The finding that our participants had positive experiences of disclosure is important. Musto found that, if participants felt able to disclose, it allowed them to create further coping strategies within the hospital, such as asking colleagues for further support when needed (Musto, 2013).
Our participants’ experiences can be further explored using the medical and social models of disability. These can be defined thus:
“Within the medical model of disability, a disability is seen as a problem with the individual in question… emphasis is placed on “fixing” the individual… Within the social model of disability, it is believed that a disability stems from issues with the attitudes of society, causing environmental, organisational and social barriers, which act to “disable” an individual” (Walker & Shaw, 2018).

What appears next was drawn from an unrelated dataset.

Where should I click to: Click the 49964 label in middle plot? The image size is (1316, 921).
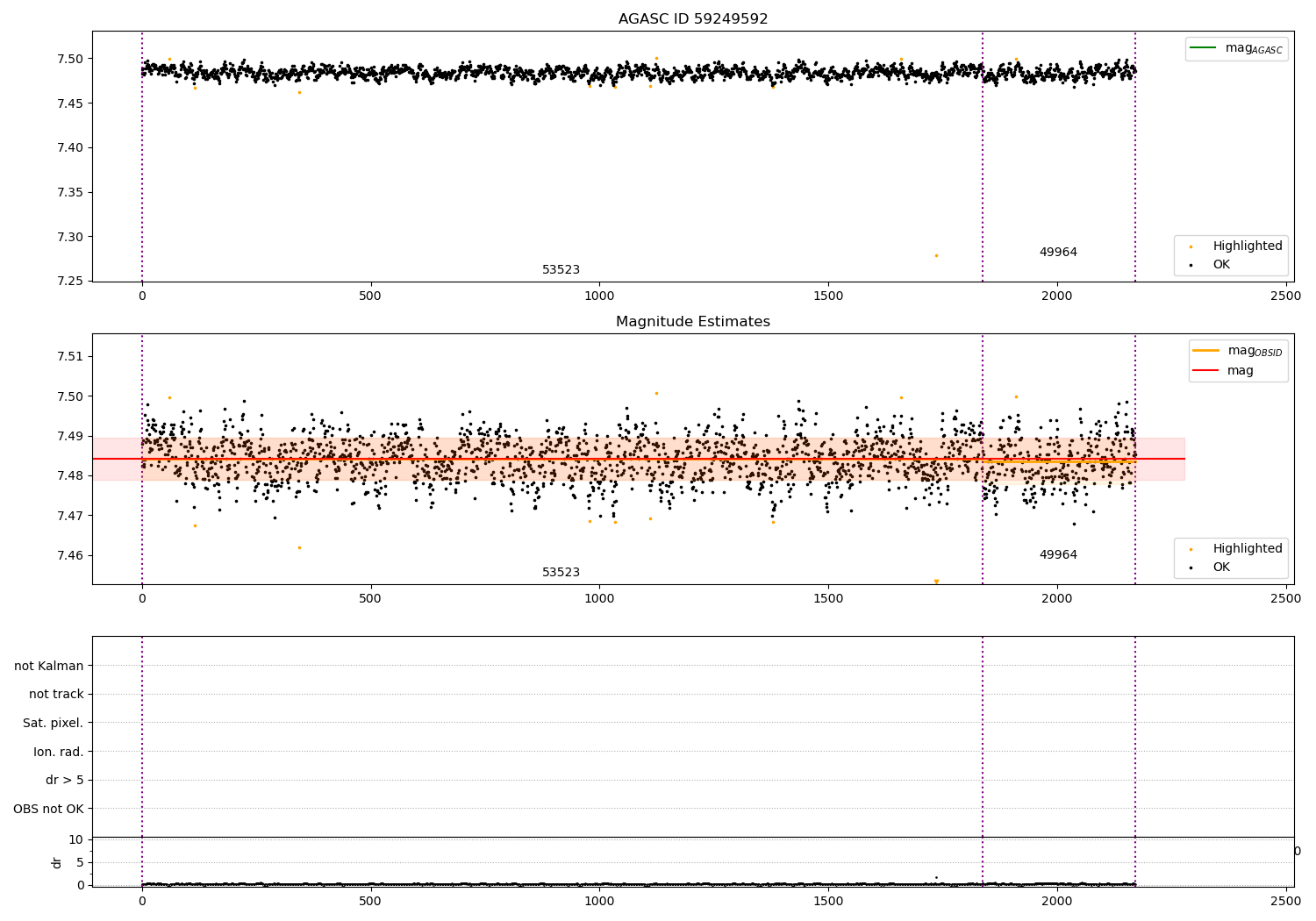(x=1058, y=555)
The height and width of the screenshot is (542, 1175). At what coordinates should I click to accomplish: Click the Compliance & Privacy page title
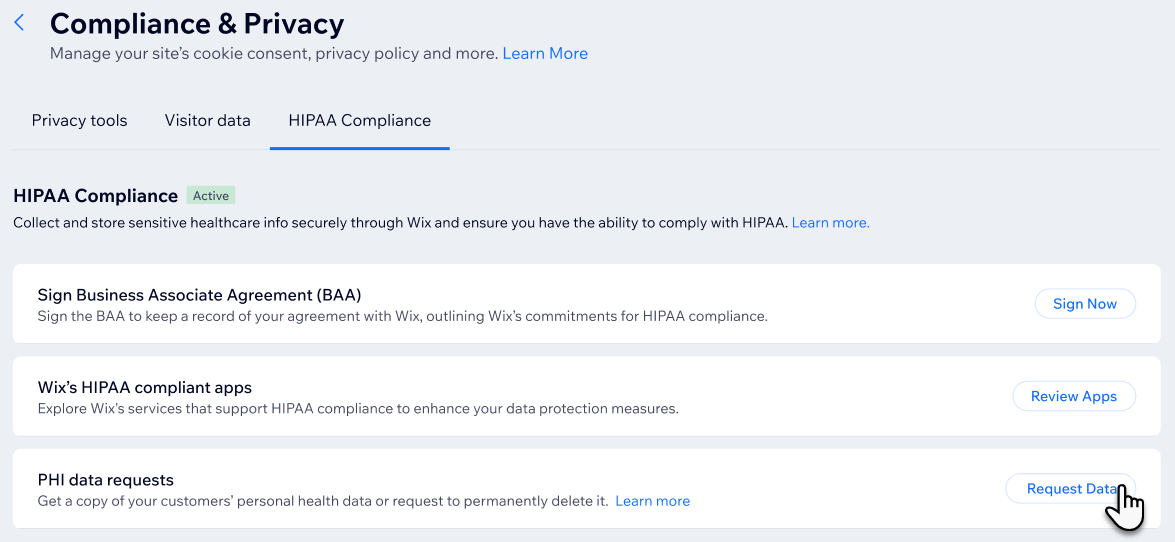click(197, 23)
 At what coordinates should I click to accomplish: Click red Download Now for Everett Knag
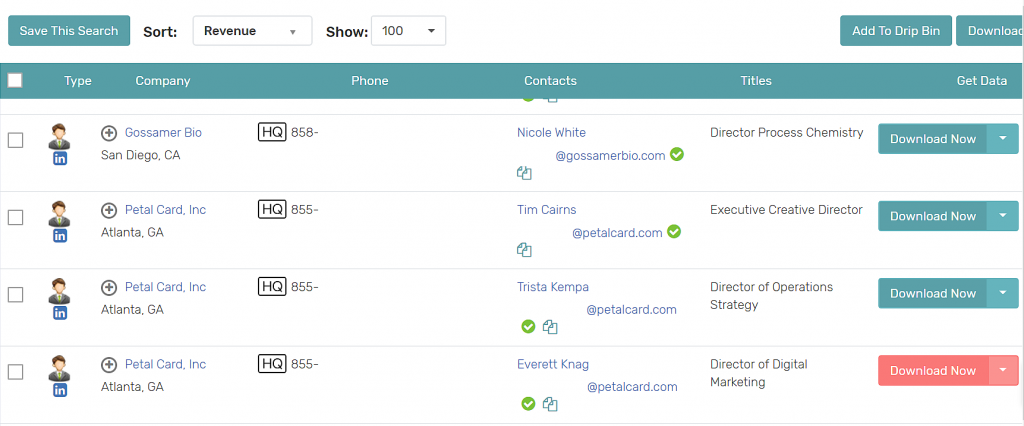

Griffin and Pollak (2009) propose a “medical/deficit view” (medical model) and a “difference view” (social model) of SpLDs (Fig. 4) (Griffin & Pollak, 2009). All our participants fell into the “difference view” (social model), as they all had considerable career ambitions and positive clear goals. Contrastingly people that had not overcome these difficulties may not have believed they could complete medical school and may be more likely to still have a “medical/ deficit view.”
Adapted from: Griffen and Pollak[15]
"Medical/ Deficit view" and the "Difference View"
Joe believed that his dyspraxia did not disadvantage him—he believed it had helped him develop strengths. He felt that others, who have no experience of disability themselves, mistakenly make negative judgments. Nick and Andrew accepted that they had difficulty, but also believed that there were associated benefits. After a period of adaptation to their difficulties (development of coping strategies) they considered themselves to live similarly to those who are not “disabled.” All three of these are in keeping with the social model of disability.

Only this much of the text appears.